In Alan Ball’s original script of American Beauty, protagonist Lester Burnham, eerily played by the since-disgraced yet theatrically masterful Kevin Spacey, actually did deflower his daughter’s underage friend. DreamWorks finally convinced Ball to rewrite Lester’s decision when he discovers that Angela is a virgin, by reminding him that the protagonists of Greek tragedies experience epiphanies prior to their fatal ends.
Thus a hero and a cultural icon was born.
Two years before 9/11 and 20 years ago this week, the dramedy opened across the country, eventually expanding to 1,500 theaters and then winning the Oscar for Best Picture. American Beauty likely wouldn’t have landed as anything more than Nabokovian smut if Lester had gone through his original idea.

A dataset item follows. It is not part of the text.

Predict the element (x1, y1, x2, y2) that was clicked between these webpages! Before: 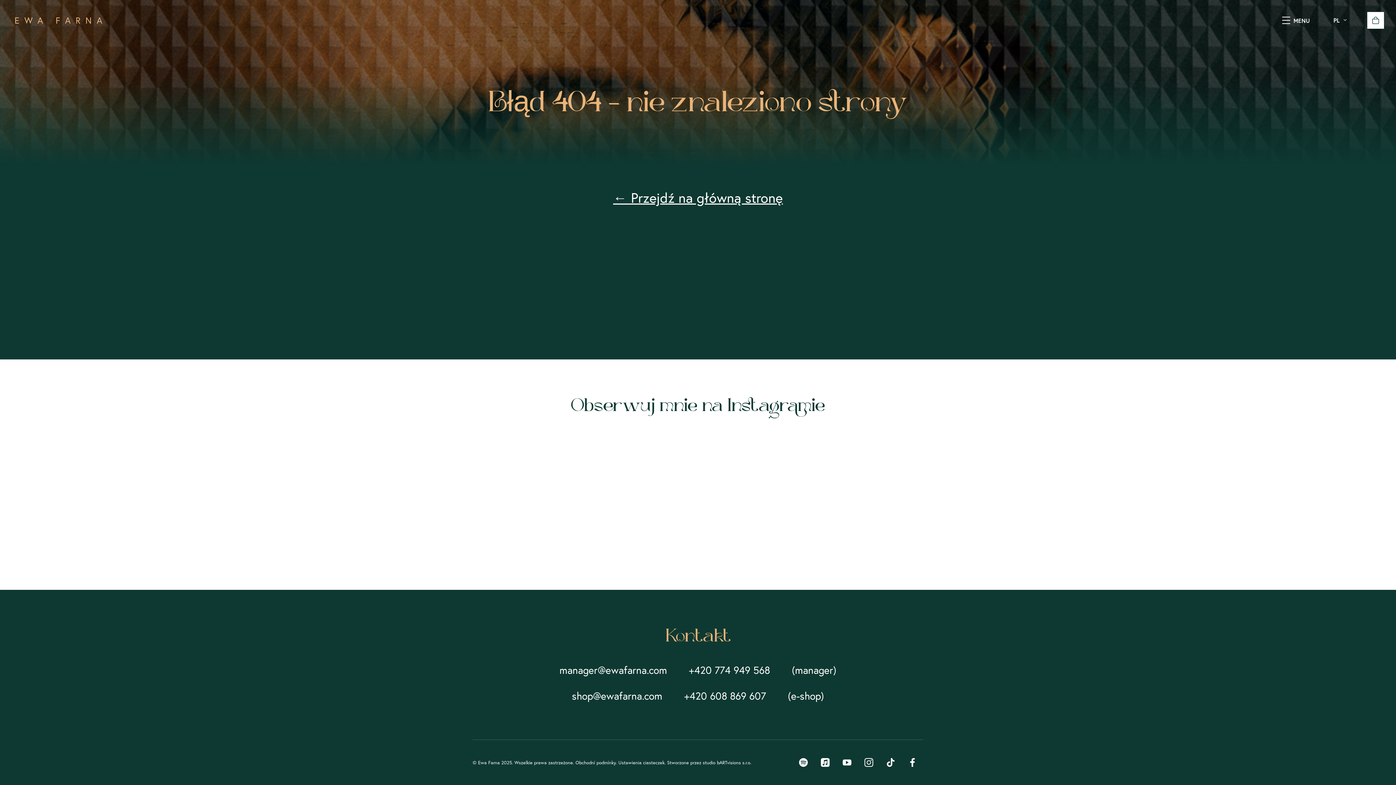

Instead, the film was hailed as the seminal satire of the monotony of suburban life and a national loss of meaning.
Yet critics now seek to, as they say, “cancel” the classic as of late, lamenting the banality of a plot driven by a middle-aged white guy wishing to romance the girl next door and impugning its worldview as insufficiently woke.
Ricky, the boy who courts Lester’s daughter Jane, is no longer a reclusive outsider coping with the world through an appreciation for beauty and art. Now he’s inadvertently “insufferable” and “obsess[ive].” Frank’s internalized homophobia is no longer an indictment of a culture that punishes self-actualization and authenticity. Instead, the film itself is homophobic for its “treatment of gayness as a fatal revelation.”

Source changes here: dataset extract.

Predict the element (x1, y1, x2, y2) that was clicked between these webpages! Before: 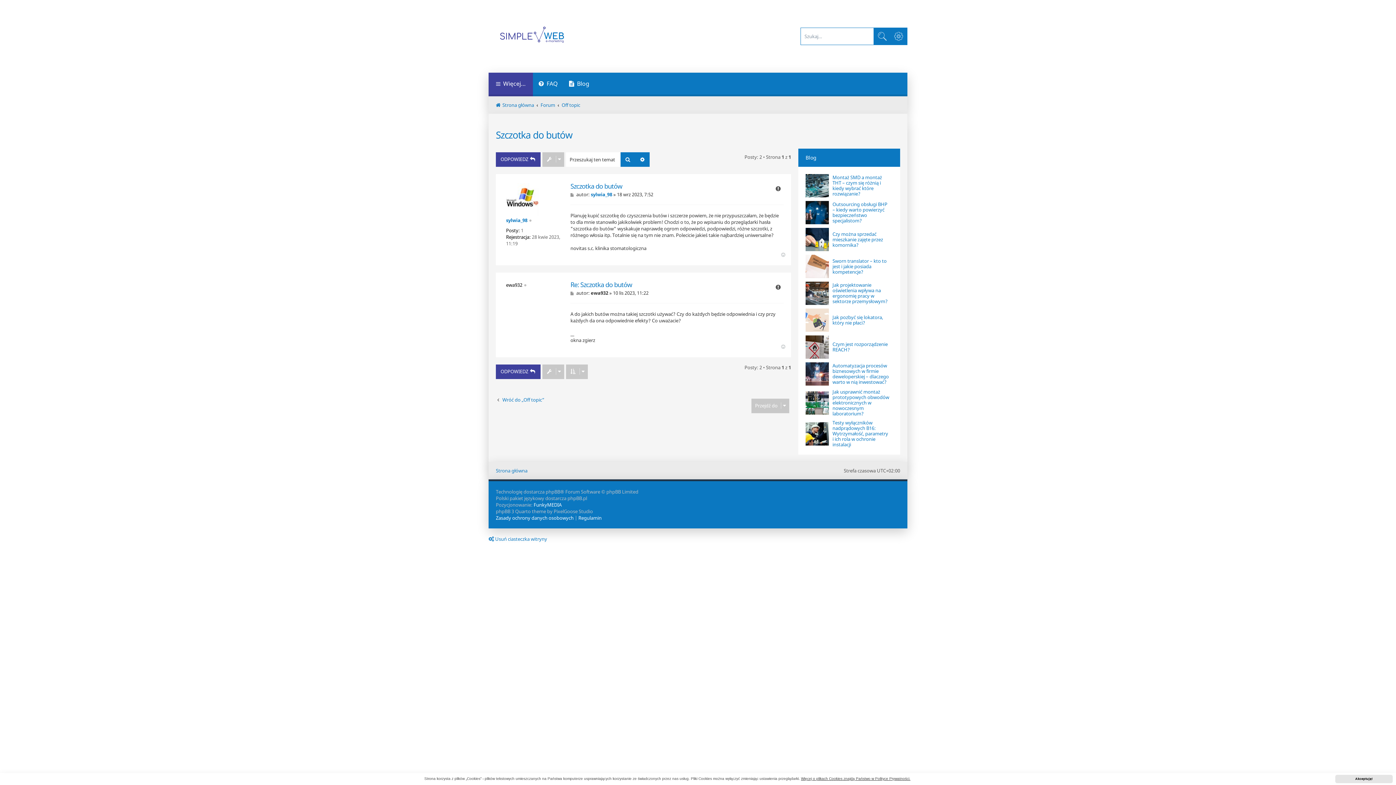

The unbearable desire of Carolyn, Lester’s wife, to have a picture-perfect yet miserable suburban life isn’t an indictment of society’s expectations that women single-handedly glue together the family. Critics now see her not as satirizing sexism but as sanctioning it. Lester’s journey isn’t one so commonplace because it reflects the unfulfillment felt by so many.
Rather, its universality is now lambasted as both hackneyed and privileged.
In other words, our super serious betters in the media have decided to take a movie critical of its self-absorbed and spoiled characters at face value and deem the film an endorsement of them.
Compared to the epics bookending its Best Picture win, Lester’s crisis of meaning feels small, a scope now derided by the film’s critics. But it still shocks and awes and persists. That void in Lester’s soul has reverberated across the country as deaths of despair have catapulted. Jane and Ricky’s loneliness have permeated the next generation of folks flicking left and right in the hopes of joining the waning minority of millennials finding marriage.
The choice not to deflower Angela may earn an excess of praise from the audience, but as the #MeToo revelation revealed, how many men fail to make the choice with which Ball ultimately redeemed Lester? American Beauty regards its characters’ woes with seriousness that leans towards laughable at times, sure, but perhaps we ought to as well.